Cocks was baptised on 9 September 1646, the oldest son of Thomas Cocks of Castleditch, Herefordshire, and his second wife Elizabeth Gower.

Cocks' wife Mary was the sister of Lord Somers, the future Lord Chancellor.

In 1693 Somers, having been appointed Lord Keeper of the Great Seal, vacated his seat at Worcester. A bitter by-election ensued, contested by the Whig Cocks and the Tory Samuel Swift. Swift was elected by 682 votes to 575, but Cocks petitioned the House of Commons to overturn the result on the grounds of illegal voting practices. The petition was upheld on 7 February 1694, and Cocks took the seat, prompting outrage among the citizens of Worcester.

In 1695, instead of standing at Worcester (where Swift was re-elected), Cocks stood at Droitwich, and was elected. He was a supporter of Somers and the Whig Junto.

In 1699 Cocks was appointed Clerk of the Patents, an office in the Court of Chancery (therefore in the gift of his brother-in-law, Lord Chancellor Somers).

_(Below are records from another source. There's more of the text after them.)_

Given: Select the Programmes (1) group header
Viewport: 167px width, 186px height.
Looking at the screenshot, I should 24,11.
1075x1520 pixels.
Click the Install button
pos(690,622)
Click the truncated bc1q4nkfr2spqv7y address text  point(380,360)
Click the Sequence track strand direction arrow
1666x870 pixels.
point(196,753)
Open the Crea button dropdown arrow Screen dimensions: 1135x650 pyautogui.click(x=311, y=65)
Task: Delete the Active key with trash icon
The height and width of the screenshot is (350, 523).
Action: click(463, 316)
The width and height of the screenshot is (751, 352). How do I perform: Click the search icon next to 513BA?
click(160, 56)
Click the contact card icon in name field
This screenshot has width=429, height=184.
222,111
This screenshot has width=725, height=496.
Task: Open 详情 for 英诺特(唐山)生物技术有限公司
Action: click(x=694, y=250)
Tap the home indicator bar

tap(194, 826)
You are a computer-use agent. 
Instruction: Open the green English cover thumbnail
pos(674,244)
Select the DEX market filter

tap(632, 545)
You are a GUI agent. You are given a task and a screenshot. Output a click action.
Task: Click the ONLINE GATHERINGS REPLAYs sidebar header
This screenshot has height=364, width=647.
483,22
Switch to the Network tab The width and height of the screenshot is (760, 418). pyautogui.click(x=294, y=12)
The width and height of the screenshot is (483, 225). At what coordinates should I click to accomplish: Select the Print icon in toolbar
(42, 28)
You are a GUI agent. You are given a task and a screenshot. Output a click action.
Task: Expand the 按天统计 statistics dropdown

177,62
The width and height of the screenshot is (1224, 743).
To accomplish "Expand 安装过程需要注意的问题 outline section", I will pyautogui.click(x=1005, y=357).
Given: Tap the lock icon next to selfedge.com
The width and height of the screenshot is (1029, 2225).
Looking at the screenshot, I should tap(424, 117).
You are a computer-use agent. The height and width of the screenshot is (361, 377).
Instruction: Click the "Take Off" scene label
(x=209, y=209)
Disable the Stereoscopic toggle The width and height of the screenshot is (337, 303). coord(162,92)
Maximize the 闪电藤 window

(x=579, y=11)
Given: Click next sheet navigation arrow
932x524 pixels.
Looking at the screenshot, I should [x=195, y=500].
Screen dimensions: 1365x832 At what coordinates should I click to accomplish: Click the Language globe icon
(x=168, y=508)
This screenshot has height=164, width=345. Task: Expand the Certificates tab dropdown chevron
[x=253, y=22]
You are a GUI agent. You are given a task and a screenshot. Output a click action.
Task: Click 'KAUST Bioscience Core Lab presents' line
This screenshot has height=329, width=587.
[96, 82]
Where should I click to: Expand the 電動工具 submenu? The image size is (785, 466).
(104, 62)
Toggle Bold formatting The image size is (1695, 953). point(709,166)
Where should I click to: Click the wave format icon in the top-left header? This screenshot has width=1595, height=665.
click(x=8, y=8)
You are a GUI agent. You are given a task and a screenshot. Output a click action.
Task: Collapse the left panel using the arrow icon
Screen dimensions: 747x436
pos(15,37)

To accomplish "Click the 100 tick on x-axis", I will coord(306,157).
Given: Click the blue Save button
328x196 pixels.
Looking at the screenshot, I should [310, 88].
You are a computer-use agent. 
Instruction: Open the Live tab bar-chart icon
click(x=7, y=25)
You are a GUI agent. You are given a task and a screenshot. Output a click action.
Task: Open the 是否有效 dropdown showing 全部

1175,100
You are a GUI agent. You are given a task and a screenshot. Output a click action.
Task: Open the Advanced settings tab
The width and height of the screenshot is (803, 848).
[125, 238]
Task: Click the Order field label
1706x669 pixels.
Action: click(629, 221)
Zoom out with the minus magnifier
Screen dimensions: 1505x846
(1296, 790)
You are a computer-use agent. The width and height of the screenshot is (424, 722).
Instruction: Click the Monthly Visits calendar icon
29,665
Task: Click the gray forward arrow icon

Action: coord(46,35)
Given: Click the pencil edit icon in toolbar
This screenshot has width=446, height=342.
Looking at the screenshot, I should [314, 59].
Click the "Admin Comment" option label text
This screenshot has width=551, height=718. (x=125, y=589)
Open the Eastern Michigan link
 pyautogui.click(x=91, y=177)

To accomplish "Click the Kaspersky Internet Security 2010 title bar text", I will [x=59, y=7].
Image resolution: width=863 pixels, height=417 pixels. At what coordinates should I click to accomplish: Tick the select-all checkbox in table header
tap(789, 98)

Cocks was involved in manoeuvring regarding the management of the salt springs in Droitwich. He and William Bromley prepared a bill in 1707, which ran into opposition and lapsed in committee. Cocks presented another bill on 17 January 1708, which again faced opposition in committee on the issue of the town corporation's consent: the bill had not been signified in writing. Cocks (who chaired the committee), facing defeat, adjourned the committee for a fortnight, "that in the meantime the corporation might signify their consent to it if it was their intention". The fiasco probably cost Cocks his seat in 1708. He did not stand for parliament again.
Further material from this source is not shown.